* Problem
Please retype the data that follows, starting at the line containing "Check the select" and stopping after the last line.

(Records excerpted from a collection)
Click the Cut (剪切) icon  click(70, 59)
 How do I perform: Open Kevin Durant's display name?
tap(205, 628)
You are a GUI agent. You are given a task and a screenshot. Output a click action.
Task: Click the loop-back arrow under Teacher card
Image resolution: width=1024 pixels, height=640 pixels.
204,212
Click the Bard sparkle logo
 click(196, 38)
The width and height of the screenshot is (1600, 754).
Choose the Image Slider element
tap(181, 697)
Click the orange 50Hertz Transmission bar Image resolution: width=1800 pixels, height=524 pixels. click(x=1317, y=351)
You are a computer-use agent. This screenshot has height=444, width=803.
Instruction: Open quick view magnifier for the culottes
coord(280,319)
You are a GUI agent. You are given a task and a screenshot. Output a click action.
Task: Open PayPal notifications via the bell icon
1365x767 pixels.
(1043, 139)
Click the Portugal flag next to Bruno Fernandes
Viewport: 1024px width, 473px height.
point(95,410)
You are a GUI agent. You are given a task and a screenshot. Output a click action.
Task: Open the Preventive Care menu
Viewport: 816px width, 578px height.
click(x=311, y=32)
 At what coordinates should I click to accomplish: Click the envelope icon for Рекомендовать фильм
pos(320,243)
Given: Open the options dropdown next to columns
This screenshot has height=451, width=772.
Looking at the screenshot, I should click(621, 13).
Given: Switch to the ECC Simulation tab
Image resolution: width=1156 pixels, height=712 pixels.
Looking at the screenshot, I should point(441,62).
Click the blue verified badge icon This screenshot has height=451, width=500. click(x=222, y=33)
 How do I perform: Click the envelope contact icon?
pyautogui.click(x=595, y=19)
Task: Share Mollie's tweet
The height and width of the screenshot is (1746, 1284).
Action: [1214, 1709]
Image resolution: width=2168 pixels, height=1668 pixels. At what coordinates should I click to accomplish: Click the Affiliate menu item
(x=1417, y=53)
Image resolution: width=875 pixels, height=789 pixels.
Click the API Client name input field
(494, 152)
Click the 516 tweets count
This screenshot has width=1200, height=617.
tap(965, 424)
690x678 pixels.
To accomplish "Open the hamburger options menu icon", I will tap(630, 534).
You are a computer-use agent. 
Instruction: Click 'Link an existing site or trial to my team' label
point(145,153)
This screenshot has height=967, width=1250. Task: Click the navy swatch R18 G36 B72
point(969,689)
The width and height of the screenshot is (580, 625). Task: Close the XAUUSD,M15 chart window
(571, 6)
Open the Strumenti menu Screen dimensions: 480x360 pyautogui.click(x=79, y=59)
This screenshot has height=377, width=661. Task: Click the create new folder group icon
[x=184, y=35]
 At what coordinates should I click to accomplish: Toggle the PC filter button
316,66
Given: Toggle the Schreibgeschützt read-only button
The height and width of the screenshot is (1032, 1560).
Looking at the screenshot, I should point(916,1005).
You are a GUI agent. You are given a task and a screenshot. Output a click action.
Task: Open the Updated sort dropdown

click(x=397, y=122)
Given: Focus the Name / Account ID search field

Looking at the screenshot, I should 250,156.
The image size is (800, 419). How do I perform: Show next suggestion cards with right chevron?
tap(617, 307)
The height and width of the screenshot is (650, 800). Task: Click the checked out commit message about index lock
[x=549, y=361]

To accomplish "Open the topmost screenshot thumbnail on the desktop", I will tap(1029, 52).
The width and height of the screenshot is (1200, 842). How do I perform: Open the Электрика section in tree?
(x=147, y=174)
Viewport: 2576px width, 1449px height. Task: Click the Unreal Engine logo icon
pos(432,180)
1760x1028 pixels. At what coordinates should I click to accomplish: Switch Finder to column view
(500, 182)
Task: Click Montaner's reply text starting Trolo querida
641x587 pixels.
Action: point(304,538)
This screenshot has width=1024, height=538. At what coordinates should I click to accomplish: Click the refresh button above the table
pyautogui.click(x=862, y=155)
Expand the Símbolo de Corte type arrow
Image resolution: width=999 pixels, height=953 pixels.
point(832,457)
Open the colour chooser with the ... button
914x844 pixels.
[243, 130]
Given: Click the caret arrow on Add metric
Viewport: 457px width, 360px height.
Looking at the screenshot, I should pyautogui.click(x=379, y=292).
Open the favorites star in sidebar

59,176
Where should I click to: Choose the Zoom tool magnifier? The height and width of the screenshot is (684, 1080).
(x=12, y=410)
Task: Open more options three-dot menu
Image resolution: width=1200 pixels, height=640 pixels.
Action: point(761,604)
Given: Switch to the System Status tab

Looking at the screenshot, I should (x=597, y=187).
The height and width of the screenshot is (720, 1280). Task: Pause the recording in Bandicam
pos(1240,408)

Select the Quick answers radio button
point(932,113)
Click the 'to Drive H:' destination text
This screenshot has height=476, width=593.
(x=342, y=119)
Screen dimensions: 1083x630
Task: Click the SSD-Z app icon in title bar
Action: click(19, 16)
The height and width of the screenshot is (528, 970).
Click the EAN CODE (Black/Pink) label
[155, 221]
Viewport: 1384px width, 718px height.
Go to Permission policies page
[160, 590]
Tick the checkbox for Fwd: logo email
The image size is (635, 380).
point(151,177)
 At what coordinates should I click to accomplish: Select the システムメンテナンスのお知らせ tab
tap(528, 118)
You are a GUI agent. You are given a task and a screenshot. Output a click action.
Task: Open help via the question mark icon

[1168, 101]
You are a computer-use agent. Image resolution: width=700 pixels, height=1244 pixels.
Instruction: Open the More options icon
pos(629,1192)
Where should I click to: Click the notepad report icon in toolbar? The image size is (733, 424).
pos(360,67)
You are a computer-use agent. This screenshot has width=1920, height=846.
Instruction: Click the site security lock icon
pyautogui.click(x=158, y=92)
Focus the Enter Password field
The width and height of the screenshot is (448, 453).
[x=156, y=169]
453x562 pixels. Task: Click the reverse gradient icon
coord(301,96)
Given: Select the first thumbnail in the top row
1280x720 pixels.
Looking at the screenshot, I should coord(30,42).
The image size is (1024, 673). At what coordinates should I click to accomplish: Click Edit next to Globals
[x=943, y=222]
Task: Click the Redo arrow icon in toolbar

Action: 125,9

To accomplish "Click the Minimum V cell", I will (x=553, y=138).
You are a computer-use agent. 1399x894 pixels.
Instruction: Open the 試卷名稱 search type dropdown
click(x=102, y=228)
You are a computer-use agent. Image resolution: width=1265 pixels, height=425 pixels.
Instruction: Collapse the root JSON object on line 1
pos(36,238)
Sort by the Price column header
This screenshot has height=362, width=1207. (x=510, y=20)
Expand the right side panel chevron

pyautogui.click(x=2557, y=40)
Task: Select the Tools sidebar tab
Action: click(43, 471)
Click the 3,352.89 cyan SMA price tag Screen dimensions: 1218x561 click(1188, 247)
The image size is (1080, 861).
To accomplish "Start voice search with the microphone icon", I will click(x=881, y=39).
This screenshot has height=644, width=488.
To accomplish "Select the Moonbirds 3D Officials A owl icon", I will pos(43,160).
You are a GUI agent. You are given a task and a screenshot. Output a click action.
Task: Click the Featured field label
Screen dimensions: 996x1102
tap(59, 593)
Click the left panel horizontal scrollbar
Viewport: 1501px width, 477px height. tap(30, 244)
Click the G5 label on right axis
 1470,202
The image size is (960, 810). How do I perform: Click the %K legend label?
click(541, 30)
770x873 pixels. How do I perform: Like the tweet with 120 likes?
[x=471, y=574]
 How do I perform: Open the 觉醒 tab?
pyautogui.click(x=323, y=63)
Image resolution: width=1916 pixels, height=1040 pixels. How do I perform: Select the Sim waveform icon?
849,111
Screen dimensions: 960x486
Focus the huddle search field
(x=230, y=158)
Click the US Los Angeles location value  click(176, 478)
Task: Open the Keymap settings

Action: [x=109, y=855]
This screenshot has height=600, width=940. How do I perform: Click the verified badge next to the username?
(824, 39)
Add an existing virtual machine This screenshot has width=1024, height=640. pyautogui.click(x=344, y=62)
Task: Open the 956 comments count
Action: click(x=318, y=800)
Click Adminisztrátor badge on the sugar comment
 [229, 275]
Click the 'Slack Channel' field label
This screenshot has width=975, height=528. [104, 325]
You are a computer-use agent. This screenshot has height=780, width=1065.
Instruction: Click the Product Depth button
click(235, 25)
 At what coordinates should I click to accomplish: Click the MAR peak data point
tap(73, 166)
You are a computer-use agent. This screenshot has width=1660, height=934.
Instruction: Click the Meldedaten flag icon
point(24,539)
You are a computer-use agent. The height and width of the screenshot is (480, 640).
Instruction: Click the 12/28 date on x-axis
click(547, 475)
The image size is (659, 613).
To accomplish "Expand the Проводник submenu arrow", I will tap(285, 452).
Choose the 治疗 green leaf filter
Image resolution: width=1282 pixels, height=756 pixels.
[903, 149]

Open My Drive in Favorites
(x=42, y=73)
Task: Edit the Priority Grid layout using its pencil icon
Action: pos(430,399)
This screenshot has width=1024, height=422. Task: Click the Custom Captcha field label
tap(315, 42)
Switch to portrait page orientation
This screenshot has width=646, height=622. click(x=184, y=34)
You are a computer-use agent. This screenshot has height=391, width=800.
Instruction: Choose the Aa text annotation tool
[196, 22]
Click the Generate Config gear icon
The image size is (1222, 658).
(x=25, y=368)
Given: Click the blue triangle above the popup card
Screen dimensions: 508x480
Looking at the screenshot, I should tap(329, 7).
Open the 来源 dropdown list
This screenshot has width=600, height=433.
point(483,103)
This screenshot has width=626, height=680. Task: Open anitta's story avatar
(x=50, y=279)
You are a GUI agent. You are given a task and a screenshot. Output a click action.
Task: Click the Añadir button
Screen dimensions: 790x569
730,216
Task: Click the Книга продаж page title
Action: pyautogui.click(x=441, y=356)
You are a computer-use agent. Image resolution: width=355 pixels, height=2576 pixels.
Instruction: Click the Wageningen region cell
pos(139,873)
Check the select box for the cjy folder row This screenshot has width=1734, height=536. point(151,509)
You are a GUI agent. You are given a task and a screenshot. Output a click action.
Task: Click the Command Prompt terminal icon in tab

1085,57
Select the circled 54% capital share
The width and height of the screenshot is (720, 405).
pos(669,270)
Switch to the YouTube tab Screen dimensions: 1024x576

* Response below
Check the select box for the cjy folder row This screenshot has width=1734, height=536. point(151,509)
You are a GUI agent. You are given a task and a screenshot. Output a click action.
Task: Click the Command Prompt terminal icon in tab

1085,57
Select the circled 54% capital share
The width and height of the screenshot is (720, 405).
pos(669,270)
Switch to the YouTube tab Screen dimensions: 1024x576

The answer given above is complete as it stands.